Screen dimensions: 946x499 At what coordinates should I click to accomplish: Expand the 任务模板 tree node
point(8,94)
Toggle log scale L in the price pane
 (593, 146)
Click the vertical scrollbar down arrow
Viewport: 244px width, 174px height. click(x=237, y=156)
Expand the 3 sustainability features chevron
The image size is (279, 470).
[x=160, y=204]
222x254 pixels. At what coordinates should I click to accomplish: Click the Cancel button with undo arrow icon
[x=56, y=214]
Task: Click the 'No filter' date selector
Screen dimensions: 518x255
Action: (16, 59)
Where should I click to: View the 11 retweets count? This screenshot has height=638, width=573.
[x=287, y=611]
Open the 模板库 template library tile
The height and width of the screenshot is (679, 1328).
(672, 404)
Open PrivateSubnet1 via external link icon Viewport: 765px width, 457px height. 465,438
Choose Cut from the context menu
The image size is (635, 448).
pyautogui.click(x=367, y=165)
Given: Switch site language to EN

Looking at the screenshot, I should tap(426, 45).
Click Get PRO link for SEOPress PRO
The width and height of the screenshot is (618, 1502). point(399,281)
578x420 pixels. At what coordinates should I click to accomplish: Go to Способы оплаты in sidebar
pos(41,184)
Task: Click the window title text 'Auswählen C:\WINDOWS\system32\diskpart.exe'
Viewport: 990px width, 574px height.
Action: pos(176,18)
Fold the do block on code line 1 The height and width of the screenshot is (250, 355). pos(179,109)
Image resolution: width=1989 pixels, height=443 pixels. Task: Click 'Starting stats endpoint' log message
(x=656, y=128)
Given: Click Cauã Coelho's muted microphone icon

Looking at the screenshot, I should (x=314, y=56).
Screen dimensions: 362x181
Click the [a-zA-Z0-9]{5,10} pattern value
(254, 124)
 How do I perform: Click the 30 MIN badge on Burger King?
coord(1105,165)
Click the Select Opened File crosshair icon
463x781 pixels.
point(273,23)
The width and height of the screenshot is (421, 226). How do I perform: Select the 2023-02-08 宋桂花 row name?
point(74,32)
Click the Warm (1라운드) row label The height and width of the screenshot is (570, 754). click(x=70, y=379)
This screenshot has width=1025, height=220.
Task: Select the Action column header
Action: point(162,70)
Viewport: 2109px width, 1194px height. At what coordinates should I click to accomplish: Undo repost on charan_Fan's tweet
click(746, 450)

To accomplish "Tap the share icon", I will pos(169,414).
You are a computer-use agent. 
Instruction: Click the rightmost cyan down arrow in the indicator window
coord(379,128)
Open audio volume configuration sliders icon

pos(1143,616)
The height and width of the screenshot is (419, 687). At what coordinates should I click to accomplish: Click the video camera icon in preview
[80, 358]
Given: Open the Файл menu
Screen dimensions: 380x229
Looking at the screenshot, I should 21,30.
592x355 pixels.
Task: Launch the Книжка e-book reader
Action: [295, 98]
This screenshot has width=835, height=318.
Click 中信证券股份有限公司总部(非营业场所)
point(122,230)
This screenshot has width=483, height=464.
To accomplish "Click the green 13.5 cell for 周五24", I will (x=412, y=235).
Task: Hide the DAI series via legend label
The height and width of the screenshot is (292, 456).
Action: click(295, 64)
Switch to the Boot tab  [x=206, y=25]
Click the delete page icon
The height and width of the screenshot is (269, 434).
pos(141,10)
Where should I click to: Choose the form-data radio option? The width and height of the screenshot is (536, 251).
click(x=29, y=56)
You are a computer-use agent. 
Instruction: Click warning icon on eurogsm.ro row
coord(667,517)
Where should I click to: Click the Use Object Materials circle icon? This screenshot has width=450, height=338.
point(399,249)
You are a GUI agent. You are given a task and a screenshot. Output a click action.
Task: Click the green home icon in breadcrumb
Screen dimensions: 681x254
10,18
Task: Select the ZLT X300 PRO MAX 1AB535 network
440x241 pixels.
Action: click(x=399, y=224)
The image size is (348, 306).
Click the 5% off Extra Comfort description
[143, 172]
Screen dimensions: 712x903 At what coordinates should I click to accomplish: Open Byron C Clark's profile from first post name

■ **PROBLEM DETAILS**
Transcribe the listing above exactly as shown.

■ **RESPONSE BOX**
Screen dimensions: 946x499 At what coordinates should I click to accomplish: Expand the 任务模板 tree node
point(8,94)
Toggle log scale L in the price pane
 (593, 146)
Click the vertical scrollbar down arrow
Viewport: 244px width, 174px height. click(x=237, y=156)
Expand the 3 sustainability features chevron
The image size is (279, 470).
[x=160, y=204]
222x254 pixels. At what coordinates should I click to accomplish: Click the Cancel button with undo arrow icon
[x=56, y=214]
Task: Click the 'No filter' date selector
Screen dimensions: 518x255
Action: (16, 59)
Where should I click to: View the 11 retweets count? This screenshot has height=638, width=573.
[x=287, y=611]
Open the 模板库 template library tile
The height and width of the screenshot is (679, 1328).
(672, 404)
Open PrivateSubnet1 via external link icon Viewport: 765px width, 457px height. 465,438
Choose Cut from the context menu
The image size is (635, 448).
pyautogui.click(x=367, y=165)
Given: Switch site language to EN

Looking at the screenshot, I should tap(426, 45).
Click Get PRO link for SEOPress PRO
The width and height of the screenshot is (618, 1502). point(399,281)
578x420 pixels. At what coordinates should I click to accomplish: Go to Способы оплаты in sidebar
pos(41,184)
Task: Click the window title text 'Auswählen C:\WINDOWS\system32\diskpart.exe'
Viewport: 990px width, 574px height.
Action: pos(176,18)
Fold the do block on code line 1 The height and width of the screenshot is (250, 355). pos(179,109)
Image resolution: width=1989 pixels, height=443 pixels. Task: Click 'Starting stats endpoint' log message
(x=656, y=128)
Given: Click Cauã Coelho's muted microphone icon

Looking at the screenshot, I should (x=314, y=56).
Screen dimensions: 362x181
Click the [a-zA-Z0-9]{5,10} pattern value
(254, 124)
 How do I perform: Click the 30 MIN badge on Burger King?
coord(1105,165)
Click the Select Opened File crosshair icon
463x781 pixels.
point(273,23)
The width and height of the screenshot is (421, 226). How do I perform: Select the 2023-02-08 宋桂花 row name?
point(74,32)
Click the Warm (1라운드) row label The height and width of the screenshot is (570, 754). click(x=70, y=379)
This screenshot has width=1025, height=220.
Task: Select the Action column header
Action: point(162,70)
Viewport: 2109px width, 1194px height. At what coordinates should I click to accomplish: Undo repost on charan_Fan's tweet
click(746, 450)

To accomplish "Tap the share icon", I will pos(169,414).
You are a computer-use agent. 
Instruction: Click the rightmost cyan down arrow in the indicator window
coord(379,128)
Open audio volume configuration sliders icon

pos(1143,616)
The height and width of the screenshot is (419, 687). At what coordinates should I click to accomplish: Click the video camera icon in preview
[80, 358]
Given: Open the Файл menu
Screen dimensions: 380x229
Looking at the screenshot, I should 21,30.
592x355 pixels.
Task: Launch the Книжка e-book reader
Action: [295, 98]
This screenshot has width=835, height=318.
Click 中信证券股份有限公司总部(非营业场所)
point(122,230)
This screenshot has width=483, height=464.
To accomplish "Click the green 13.5 cell for 周五24", I will (x=412, y=235).
Task: Hide the DAI series via legend label
The height and width of the screenshot is (292, 456).
Action: click(295, 64)
Switch to the Boot tab  [x=206, y=25]
Click the delete page icon
The height and width of the screenshot is (269, 434).
pos(141,10)
Where should I click to: Choose the form-data radio option? The width and height of the screenshot is (536, 251).
click(x=29, y=56)
You are a computer-use agent. 
Instruction: Click warning icon on eurogsm.ro row
coord(667,517)
Where should I click to: Click the Use Object Materials circle icon? This screenshot has width=450, height=338.
point(399,249)
You are a GUI agent. You are given a task and a screenshot. Output a click action.
Task: Click the green home icon in breadcrumb
Screen dimensions: 681x254
10,18
Task: Select the ZLT X300 PRO MAX 1AB535 network
440x241 pixels.
Action: click(x=399, y=224)
The image size is (348, 306).
Click the 5% off Extra Comfort description
[143, 172]
Screen dimensions: 712x903 At what coordinates should I click to accomplish: Open Byron C Clark's profile from first post name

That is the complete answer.